TEXT BLOCK:
The Bible and Supreme Court Justices
There have been a lot of exciting and disturbing events in the news recently. But today what I want to talk about is the transition that’s happening on the Supreme Court of the United States. Ruth Bader Ginsberg a Supreme Court Justice recently died. President Trump has nominated a judge by the name of Amy Coney Barrett to take her place. The headlines are filled with the drama of this transition. Both parties are arguing about whether the confirmation process should happen before the election, before the inauguration or later into the spring of next year.
I’m not interested in those conversations right now. What we want to do with Truth Currents is we want to frame a way to think about current events with a Biblical framework. And so, I want to talk to you at this propitious moment with this transition on our minds. I want to talk to you about what the Bible has to say about what we should look for in a judge. Our culture looks for certain policy positions and the writings of previous decisions. Those have value but the Bible is much more concerned with some basic integrity and character issues. And so, I want to share that with you and see if we can frame a way to think biblically about this process of confirming the President’s nomination, Amy Coney Barrett.
In Exodus 23 there is a section that talks about how to have honesty in the justice system. It particularly applies to judges. God speaks about judges all the way through the Bible and I’ll share some of those verses in just a minute. But I want to read this basic starting place. In Exodus 23:1-9 it says:
"You must not spread a false report. Do not join the wicked to be a malicious witness. You must not follow a crowd in wrongdoing. Do not testify in a lawsuit and go along with a crowd to pervert justice. Do not show favoritism to a poor person in his lawsuit. If you come across your enemy's stray ox or donkey, you must return it to him. If you see the donkey of someone who hates you lying helpless under its load, and you want to refrain from helping it, you must help with it. You must not deny justice to a poor person among you in his lawsuit. Stay far away from a false accusation. Do not kill the innocent and the just, because I will not justify the guilty. You must not take a bribe, for a bribe blinds the clear-sighted and corrupts the words of the righteous. You must not oppress a resident alien; you yourselves know how it feels to be a resident alien because you were resident aliens in the land of Egypt.”

WORK INSTRUCTIONS:
Reproduce verbatim the passage of the Supreme Court commentary that begins with the words "I’m not interested" and ends with the words "Amy Coney Barrett.".

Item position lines

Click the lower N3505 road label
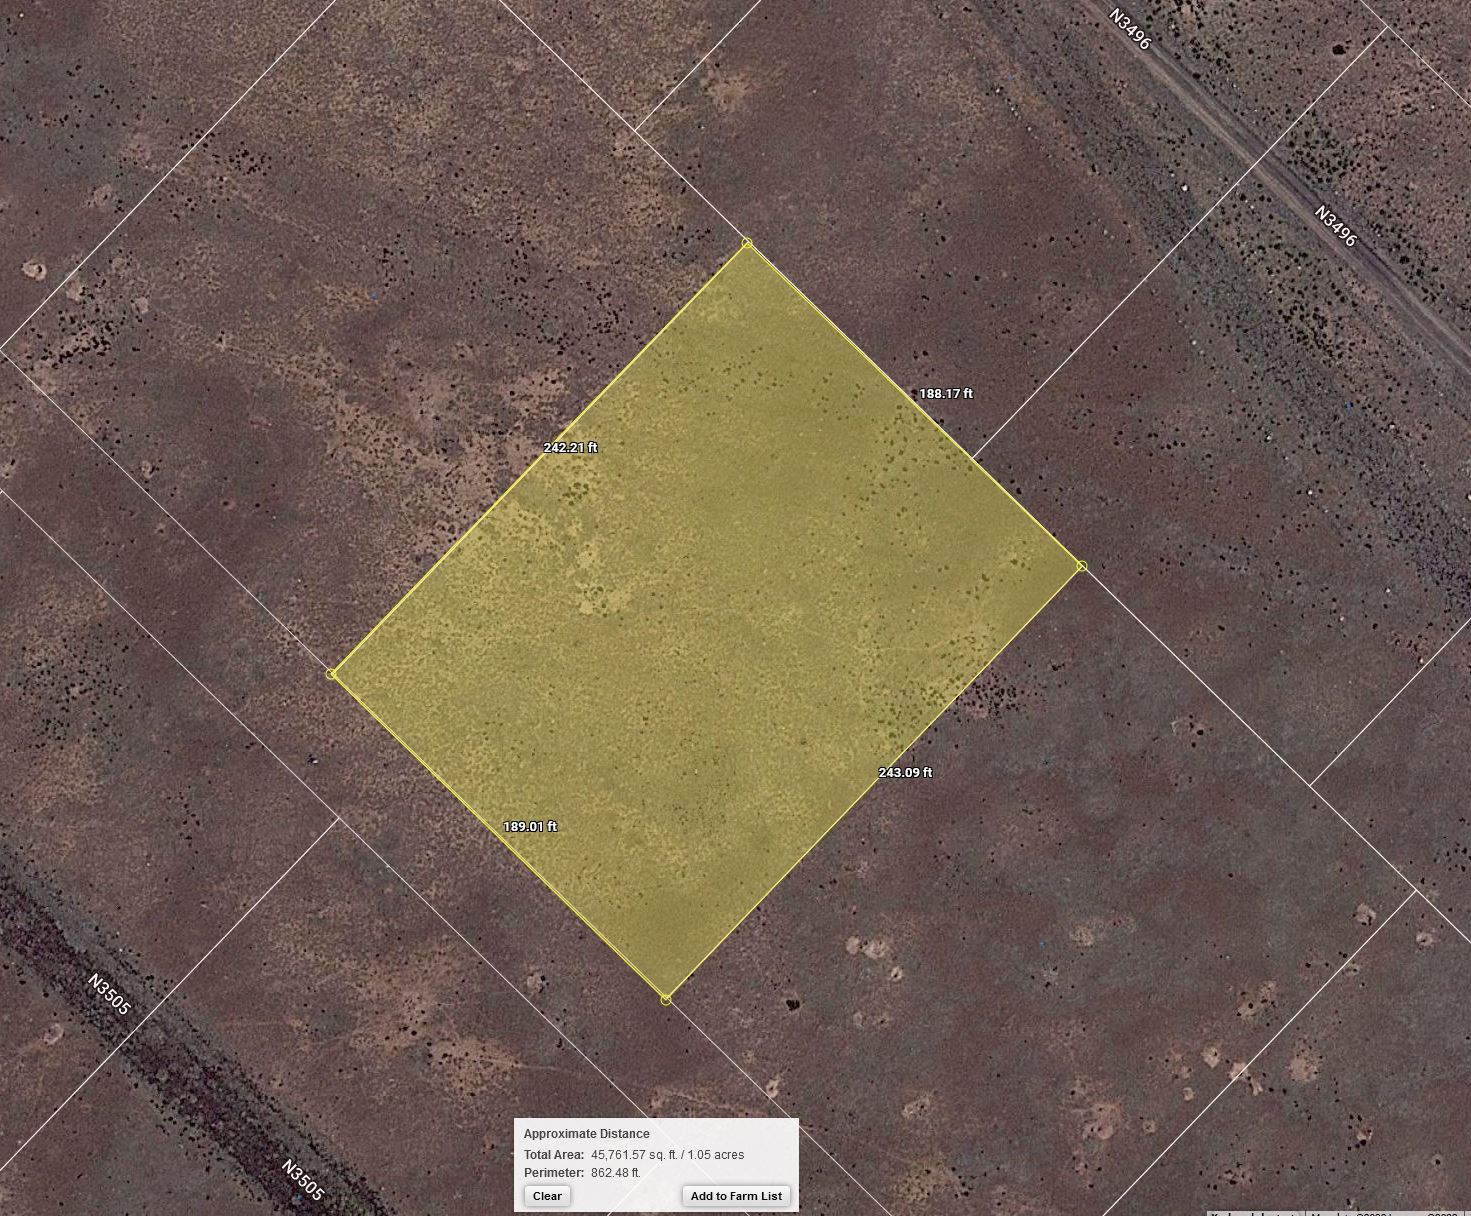 303,1180
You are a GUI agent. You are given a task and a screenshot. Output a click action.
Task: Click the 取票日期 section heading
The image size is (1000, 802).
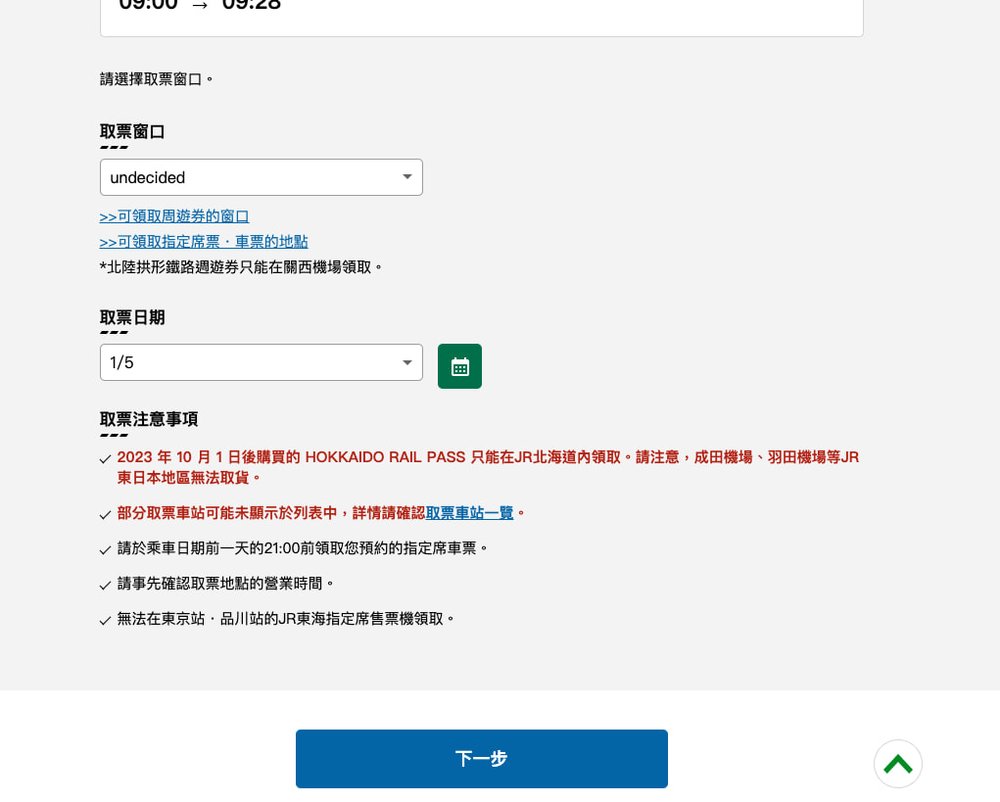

ANSWER BELOW:
I’m not interested in those conversations right now. What we want to do with Truth Currents is we want to frame a way to think about current events with a Biblical framework. And so, I want to talk to you at this propitious moment with this transition on our minds. I want to talk to you about what the Bible has to say about what we should look for in a judge. Our culture looks for certain policy positions and the writings of previous decisions. Those have value but the Bible is much more concerned with some basic integrity and character issues. And so, I want to share that with you and see if we can frame a way to think biblically about this process of confirming the President’s nomination, Amy Coney Barrett.